The Rochester Raiders were a professional indoor football team based in the Rochester, New York area. They played their home games at Bill Gray's Regional Iceplex in Rochester. The Raiders were previously a member of the Continental Indoor Football League from 2006 to 2008 and the American Indoor Football Association for two exhibition matches in 2008. In 2014, the Raiders came back and played as a member of American Indoor Football (AIF).
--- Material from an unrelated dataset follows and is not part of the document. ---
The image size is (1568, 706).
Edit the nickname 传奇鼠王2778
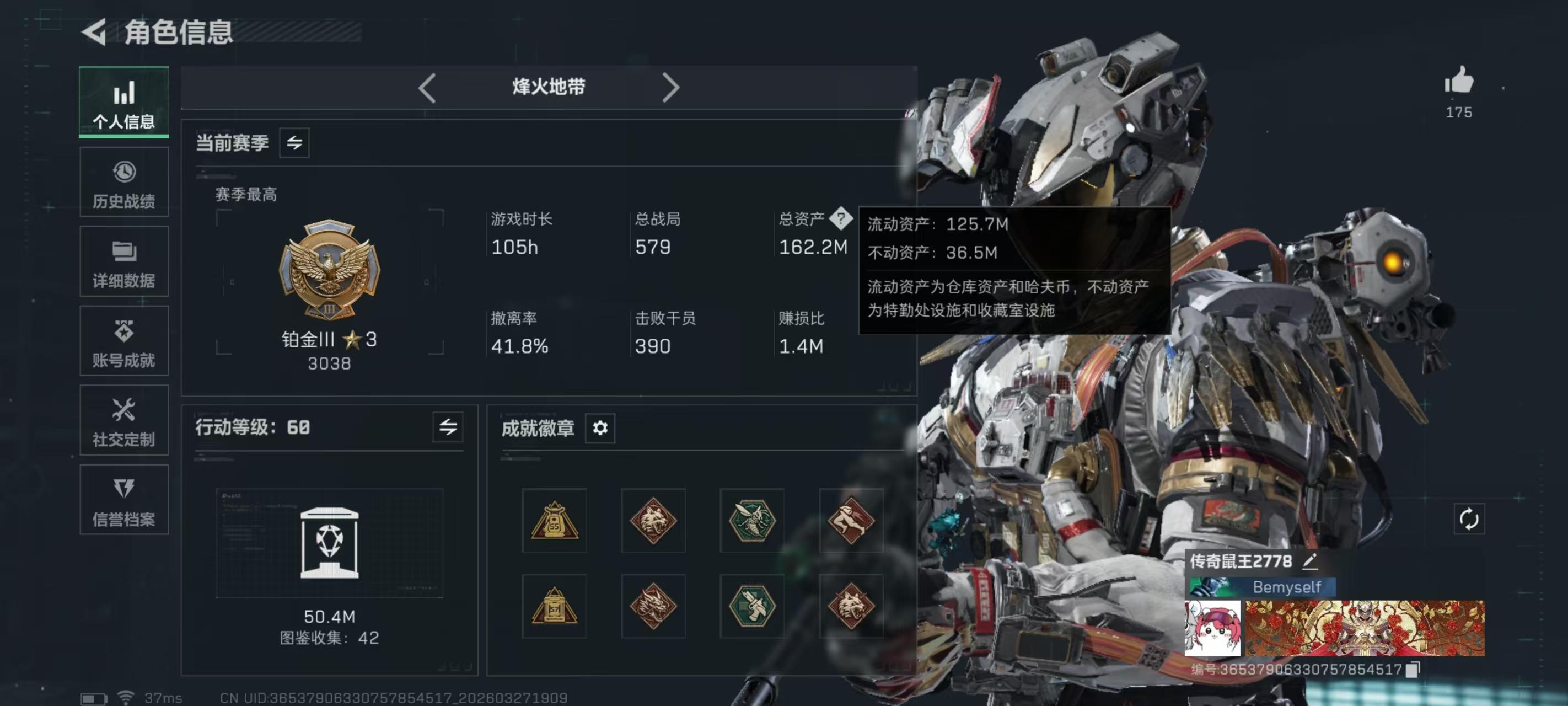(x=1309, y=561)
The Raiders played in the CIFL championship game twice, both times against the Port Huron / Michigan Pirates. They lost to Port Huron in 2006 but defeated Michigan in 2007. Rochester finished the 2008 regular season undefeated at 12–0; however, the team resigned after their final regular season opponent, the Flint Phantoms, did not show for the game and forfeited.

History

2006
The Rochester Raiders were founded in 2006 as a charter member of the newly created Great Lakes Indoor Football League (GLIFL). The Raiders derived their name from a local flag football team. There were a small number of fans concerned with copyright between the team's logo and the National Football League's Oakland Raiders. However, since the Rochester team never played in California, this was not believed to be of real concern. The Raiders were one of two 2006 teams in the GLIFL that held a television contract, at the time with WBGT-CA, a local low-power station. Games have since been moved to Time Warner Cable SportsNet.
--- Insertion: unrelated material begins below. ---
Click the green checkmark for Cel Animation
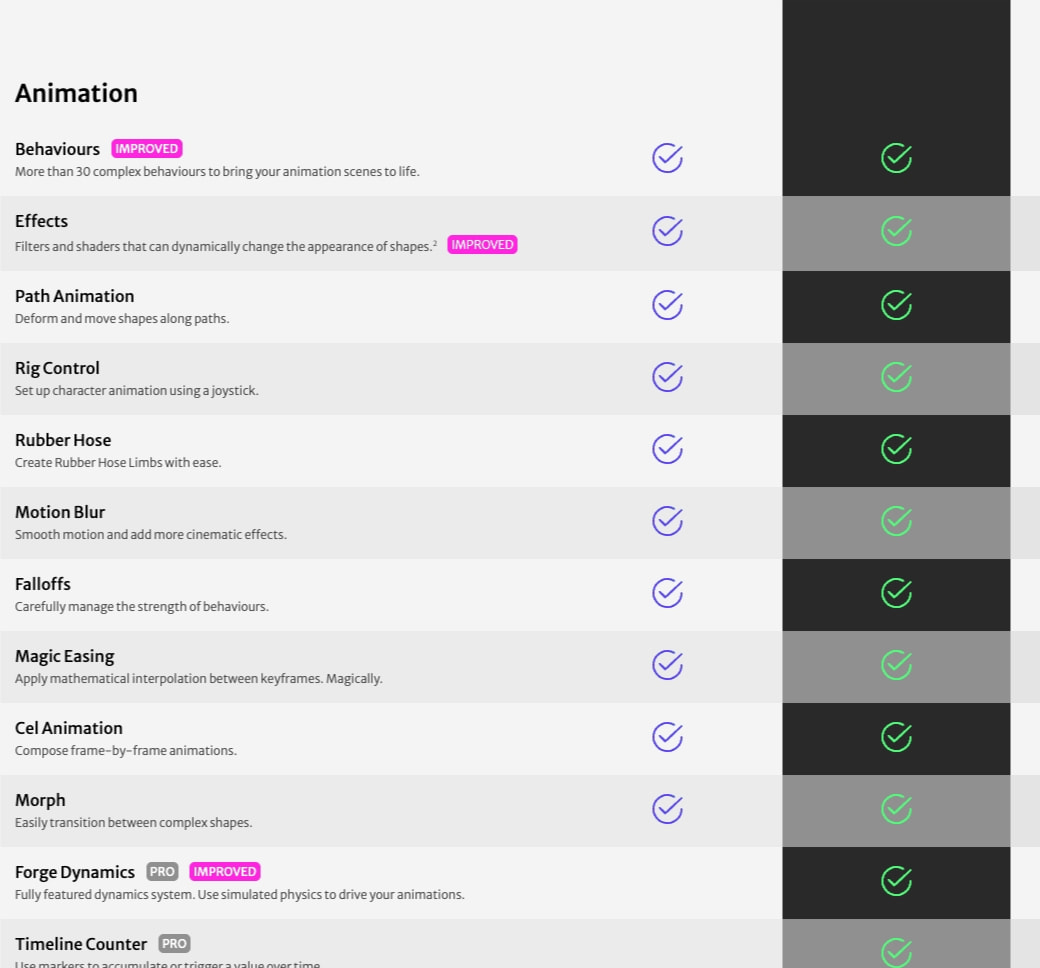1040x968 pixels. pos(896,737)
The Raiders' first home venue was the ESL Sports Centre in Brighton (a suburb of Rochester, now known as Bill Gray's Regional Iceplex). The team's 2006 roster featured Syracuse University standout wide receiver Maurice Jackson (who won the inaugural GLIFL Wide Receiver of the Year Award), quarterback Matt Cottengim (the league's inaugural MVP), Darius Smith (the league's inaugural Return Man of the Year), and in January 2006, they signed 2-time Pro Bowler and Super Bowl XXVI Most Valuable Player Mark Rypien to a one-game contract. Rochester went 8–4 under head coach Dennis Greco (on loan from East Rochester High School) during the 2006 regular season and advanced to the postseason. However, they would ultimately fall to the Port Huron Pirates by a score of 40–34 in Great Lakes Bowl I, the GLIFL championship game. After the season, the Raiders moved from the 2,500-seat ESL Sports Centre to the 5,000-seat Main Street Armory in downtown Rochester.

2006 GLIFL standings

2007
In 2007, ultimately the Raiders' only season in the Armory, they finished the regular season with a 10–2 record under new head coach Eddie Long, good for first in the Atlantic Division. In the playoffs, Rochester won the CIFL championship by defeating the previously-unbeaten Michigan Pirates 37–27 in the CIFL Indoor Championship Game on July 28, 2007. Mike Condello was named the game's Most Valuable Player. The game was held at the Blue Cross Arena (a venue with roughly double the capacity of the Main Street Armory) due to a pro wrestling show which was being held at The Armory. The Raiders moved to the Blue Cross Arena full-time beginning with the 2008 season.

2007 CIFL standings

2008
Rochester kept most of its championship-caliber core together, re-signing quarterbacks Mike Mikolaichik, Matt Cottingem, and Omar Baker; running backs Jamil Porter and Dee Glanton; wide receivers Maurice Jackson, Chris Carter, Noah Fahrenbauch, and Derrick Dyer; offensive linemen Mike Kallfeltz and Eric Jendryaszek; linebackers Jason Coley and James Vann; defensive linemen Mike Condello, Terrence Dawson, Steve Marriott, and Tom Parks; defensive backs Chris Shaw, Darius Smith, Makis Whitaker, and Jeff Richardson; and kicker Adam Lanctot. The team also added tight end / defensive end TJ Cottrell (son of Ted Cottrell), wide receiver Darryl Fragger, running back Felix Joyner, defensive lineman Steve Fleming (all three from Port Huron), running back / wide receiver Mark Bly and linebacker Brenton Brady (both from Miami Valley) by way of free agency.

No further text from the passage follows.